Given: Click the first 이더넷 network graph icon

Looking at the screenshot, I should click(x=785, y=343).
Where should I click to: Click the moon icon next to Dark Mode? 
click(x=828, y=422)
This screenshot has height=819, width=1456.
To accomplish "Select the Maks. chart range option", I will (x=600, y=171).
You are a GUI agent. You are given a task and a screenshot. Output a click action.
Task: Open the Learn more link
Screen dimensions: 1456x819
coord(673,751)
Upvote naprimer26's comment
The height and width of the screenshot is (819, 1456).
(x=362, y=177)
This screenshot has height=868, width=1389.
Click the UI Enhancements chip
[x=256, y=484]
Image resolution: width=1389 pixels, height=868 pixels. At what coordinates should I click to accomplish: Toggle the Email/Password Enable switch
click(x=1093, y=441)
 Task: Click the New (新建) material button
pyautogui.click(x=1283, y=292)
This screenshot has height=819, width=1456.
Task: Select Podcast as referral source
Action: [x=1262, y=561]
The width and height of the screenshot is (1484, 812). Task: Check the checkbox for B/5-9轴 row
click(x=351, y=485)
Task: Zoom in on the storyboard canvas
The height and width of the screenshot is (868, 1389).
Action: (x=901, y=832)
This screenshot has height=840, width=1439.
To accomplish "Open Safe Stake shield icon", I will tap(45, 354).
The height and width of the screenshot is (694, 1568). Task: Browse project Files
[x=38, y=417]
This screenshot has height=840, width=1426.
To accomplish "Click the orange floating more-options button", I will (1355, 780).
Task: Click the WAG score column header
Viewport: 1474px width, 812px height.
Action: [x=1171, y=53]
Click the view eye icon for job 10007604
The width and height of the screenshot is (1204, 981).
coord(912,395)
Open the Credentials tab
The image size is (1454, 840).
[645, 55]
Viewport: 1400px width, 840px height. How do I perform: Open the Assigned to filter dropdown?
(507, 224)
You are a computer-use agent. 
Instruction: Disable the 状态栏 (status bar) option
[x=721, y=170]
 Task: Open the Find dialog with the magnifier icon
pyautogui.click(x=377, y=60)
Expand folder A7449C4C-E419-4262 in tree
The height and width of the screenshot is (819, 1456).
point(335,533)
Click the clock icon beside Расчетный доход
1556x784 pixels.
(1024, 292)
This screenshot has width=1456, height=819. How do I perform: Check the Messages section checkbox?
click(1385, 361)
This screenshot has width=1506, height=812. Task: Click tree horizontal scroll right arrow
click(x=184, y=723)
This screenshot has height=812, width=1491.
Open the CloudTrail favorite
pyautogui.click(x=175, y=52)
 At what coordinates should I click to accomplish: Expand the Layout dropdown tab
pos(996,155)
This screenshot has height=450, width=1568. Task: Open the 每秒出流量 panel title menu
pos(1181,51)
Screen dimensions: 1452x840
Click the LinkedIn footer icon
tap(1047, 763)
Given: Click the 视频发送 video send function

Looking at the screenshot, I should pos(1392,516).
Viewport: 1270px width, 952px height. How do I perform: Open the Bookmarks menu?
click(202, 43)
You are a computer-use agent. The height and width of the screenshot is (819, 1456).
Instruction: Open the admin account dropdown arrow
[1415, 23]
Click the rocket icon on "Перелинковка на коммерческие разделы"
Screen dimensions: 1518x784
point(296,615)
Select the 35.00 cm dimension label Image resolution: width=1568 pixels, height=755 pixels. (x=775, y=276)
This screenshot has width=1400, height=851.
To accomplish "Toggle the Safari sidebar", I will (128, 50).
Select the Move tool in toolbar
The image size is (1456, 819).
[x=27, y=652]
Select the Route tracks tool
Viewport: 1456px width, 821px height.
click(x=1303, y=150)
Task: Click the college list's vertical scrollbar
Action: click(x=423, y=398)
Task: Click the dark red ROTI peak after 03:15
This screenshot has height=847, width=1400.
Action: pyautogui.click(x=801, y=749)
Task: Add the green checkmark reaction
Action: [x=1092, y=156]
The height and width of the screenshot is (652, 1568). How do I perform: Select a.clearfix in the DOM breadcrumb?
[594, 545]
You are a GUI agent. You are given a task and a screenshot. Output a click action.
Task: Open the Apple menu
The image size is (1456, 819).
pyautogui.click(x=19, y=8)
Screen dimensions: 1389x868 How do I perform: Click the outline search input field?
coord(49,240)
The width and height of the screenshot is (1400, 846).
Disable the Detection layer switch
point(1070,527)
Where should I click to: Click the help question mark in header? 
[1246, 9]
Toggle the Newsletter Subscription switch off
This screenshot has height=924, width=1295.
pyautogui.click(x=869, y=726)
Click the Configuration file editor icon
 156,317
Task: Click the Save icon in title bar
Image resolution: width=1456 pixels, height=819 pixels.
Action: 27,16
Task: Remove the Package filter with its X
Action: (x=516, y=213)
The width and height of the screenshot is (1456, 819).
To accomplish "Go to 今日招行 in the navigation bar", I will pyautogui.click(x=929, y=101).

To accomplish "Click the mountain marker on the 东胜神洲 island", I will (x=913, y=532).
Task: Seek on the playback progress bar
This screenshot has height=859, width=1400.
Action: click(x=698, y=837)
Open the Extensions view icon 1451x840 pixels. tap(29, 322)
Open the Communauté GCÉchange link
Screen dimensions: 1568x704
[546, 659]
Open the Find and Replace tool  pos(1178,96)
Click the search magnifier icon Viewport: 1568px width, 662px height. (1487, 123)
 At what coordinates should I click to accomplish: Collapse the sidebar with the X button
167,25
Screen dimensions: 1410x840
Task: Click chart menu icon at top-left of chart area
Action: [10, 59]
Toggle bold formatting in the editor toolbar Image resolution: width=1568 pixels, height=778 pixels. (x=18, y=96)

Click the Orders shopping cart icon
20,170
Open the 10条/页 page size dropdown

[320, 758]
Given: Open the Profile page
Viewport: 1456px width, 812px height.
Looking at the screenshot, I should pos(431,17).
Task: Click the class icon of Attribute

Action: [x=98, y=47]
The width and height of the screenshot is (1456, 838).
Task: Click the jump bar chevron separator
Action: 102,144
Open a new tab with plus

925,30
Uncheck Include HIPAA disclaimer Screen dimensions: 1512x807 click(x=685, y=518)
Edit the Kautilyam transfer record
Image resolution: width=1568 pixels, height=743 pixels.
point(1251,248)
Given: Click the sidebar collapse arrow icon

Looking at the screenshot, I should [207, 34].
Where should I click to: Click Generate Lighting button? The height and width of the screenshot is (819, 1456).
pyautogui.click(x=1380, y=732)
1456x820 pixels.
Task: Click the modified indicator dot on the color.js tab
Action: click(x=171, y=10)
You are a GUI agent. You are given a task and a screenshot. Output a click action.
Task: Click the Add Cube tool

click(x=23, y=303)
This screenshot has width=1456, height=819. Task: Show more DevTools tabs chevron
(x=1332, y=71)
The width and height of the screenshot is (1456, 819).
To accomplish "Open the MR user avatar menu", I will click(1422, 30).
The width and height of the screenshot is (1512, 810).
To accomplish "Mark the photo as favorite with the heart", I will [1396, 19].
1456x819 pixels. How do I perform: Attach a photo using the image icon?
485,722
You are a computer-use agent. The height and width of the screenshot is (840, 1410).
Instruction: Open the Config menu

━━━━━━━━━━━━━━━━

**Exercise instructions**
Look above for the line with "Task: Seek on the playback progress bar" and the line with "Click the search". Retype those two lines and every line between them exactly, adding nothing.

**Answer**
Task: Seek on the playback progress bar
This screenshot has height=859, width=1400.
Action: click(x=698, y=837)
Open the Extensions view icon 1451x840 pixels. tap(29, 322)
Open the Communauté GCÉchange link
Screen dimensions: 1568x704
[546, 659]
Open the Find and Replace tool  pos(1178,96)
Click the search magnifier icon Viewport: 1568px width, 662px height. (1487, 123)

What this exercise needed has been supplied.